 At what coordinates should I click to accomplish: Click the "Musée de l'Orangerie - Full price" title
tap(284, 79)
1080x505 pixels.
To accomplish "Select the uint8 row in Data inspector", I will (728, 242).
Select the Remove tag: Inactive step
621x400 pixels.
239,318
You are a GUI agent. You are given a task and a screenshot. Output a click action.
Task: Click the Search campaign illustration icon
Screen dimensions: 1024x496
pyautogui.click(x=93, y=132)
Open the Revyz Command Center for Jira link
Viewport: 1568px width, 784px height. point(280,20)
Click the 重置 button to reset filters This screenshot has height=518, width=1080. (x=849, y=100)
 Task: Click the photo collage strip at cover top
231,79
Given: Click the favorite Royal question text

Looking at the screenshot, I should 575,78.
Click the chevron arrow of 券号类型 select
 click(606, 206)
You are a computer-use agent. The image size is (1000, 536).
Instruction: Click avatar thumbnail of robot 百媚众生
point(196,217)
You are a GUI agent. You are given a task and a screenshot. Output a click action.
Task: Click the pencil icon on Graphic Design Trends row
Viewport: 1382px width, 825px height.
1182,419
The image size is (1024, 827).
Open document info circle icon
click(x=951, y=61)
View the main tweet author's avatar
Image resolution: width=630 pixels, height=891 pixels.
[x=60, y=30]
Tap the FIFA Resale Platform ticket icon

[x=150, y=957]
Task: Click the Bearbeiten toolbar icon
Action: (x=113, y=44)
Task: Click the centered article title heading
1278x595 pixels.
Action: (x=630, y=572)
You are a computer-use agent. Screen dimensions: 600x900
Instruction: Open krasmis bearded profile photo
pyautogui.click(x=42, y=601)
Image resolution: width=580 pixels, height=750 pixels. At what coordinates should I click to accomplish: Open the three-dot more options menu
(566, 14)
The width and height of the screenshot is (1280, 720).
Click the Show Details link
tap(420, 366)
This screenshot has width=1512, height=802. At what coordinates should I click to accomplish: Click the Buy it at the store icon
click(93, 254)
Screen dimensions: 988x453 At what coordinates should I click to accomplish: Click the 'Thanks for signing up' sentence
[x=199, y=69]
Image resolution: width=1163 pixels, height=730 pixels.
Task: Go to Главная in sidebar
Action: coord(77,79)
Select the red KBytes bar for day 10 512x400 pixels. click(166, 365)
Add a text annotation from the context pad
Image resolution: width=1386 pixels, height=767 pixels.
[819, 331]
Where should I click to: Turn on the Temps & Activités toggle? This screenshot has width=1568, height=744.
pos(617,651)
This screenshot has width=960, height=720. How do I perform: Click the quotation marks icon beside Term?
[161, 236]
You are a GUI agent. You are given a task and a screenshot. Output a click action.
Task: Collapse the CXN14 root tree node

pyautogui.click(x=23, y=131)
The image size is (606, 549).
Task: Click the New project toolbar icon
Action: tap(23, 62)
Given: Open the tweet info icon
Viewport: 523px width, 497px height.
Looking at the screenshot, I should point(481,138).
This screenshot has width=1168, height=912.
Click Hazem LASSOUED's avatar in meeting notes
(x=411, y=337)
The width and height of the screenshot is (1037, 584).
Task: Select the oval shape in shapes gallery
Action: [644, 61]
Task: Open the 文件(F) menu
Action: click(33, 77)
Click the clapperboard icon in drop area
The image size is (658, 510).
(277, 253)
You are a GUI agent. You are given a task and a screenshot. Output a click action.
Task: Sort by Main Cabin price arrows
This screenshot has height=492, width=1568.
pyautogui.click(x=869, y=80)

__________

Using the records above, set down exactly the lines from the one with "Click Hazem LASSOUED's" through the one with "Task: Sort by Main Cabin price arrows", inclusive, and nothing more.

> Response to the exercise:
Click Hazem LASSOUED's avatar in meeting notes
(x=411, y=337)
The width and height of the screenshot is (1037, 584).
Task: Select the oval shape in shapes gallery
Action: [644, 61]
Task: Open the 文件(F) menu
Action: click(33, 77)
Click the clapperboard icon in drop area
The image size is (658, 510).
(277, 253)
You are a GUI agent. You are given a task and a screenshot. Output a click action.
Task: Sort by Main Cabin price arrows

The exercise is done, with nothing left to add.